Thanks for the pattern. I have one for a bigger baby somewhere. I just found a little porcelain baby doll I had as a little girl. It is about 5 inches. This will fit her perfect.


----------



## laurelarts (Jul 31, 2011)

They are so cute....my girls had them when they were little (40 years ago).


----------



## Grandma Jan (Apr 6, 2011)

This is so cute. I'd love to find one a big bigger for Miss Zoey and her many many babies.


----------



## RobynMay (May 14, 2012)

Thank you! So many friends had or having girls ... I can be a granny and make girly gifts!


----------



## tatesgirl (Mar 27, 2011)

I'm making this one! Like, at least 5 times - one for each granddaughter and one for ME! My question is: where do I find the dolls? Can someone PM me? Thanks


----------



## EllenCrafts (Apr 17, 2012)

Thanks for sharing!


----------



## sharonlee (Feb 13, 2011)

oh my gosh, haven't seen one of these in years, brings
back a lot of memories


----------



## Sammi (Nov 6, 2011)

Want to make them for charity, but where to find the dolls?


----------



## bobctwn65 (Jul 27, 2012)

i buy mine at wal-mart for a dollar each...


----------



## Janeway (Nov 22, 2011)

Thank you for posting the pattern as such a good way to use up scrap yarn left from other finished projects. I also knit/crochet for charity. Will look for those dolls today at Walmart.

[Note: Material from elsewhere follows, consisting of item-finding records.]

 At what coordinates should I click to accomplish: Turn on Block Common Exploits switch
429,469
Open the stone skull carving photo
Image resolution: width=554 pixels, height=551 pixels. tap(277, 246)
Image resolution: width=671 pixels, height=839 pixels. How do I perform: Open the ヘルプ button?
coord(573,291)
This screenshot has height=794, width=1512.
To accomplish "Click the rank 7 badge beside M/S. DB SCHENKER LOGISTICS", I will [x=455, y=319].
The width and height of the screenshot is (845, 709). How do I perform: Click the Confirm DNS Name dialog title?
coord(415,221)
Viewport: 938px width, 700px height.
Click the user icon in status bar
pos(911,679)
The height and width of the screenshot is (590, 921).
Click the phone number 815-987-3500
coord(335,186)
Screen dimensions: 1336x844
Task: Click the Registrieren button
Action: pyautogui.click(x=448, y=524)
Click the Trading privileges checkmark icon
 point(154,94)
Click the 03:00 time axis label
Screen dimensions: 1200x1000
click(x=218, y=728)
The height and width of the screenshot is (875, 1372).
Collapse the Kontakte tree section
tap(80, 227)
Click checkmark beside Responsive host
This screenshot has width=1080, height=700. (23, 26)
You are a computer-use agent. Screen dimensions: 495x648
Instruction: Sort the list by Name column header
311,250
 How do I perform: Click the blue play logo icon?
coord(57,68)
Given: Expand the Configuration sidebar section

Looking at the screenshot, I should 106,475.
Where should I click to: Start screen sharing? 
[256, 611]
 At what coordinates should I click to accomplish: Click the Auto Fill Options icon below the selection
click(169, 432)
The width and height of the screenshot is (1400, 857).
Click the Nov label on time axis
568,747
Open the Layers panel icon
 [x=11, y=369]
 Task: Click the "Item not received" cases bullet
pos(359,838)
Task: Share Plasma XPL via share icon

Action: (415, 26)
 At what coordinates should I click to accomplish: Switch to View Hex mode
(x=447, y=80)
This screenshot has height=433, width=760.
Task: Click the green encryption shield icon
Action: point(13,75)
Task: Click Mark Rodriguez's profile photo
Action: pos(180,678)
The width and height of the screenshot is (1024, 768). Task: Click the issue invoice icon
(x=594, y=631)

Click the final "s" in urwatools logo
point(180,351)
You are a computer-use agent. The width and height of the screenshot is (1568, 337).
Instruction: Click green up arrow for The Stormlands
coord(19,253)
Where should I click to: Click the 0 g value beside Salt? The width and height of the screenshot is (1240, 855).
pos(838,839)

Our local fire department,ER and church loves to see me coming with a box full of goodies. A friend told me about the fire department as they go to all sorts of disasters.


----------



## aknitter (Jan 25, 2011)

Great! Thanks for sharing.

Anita


----------



## mrssonsew (Feb 7, 2011)

bobctwn65 said:


> PURSE/ BABY
> MATERIALS; 2 COLORS YOUR FAVORITE WORSTED WT.YARN.. SIZE H CROCHET HOOK .,..NEEDLE TO WEAVE IN ENDS.,..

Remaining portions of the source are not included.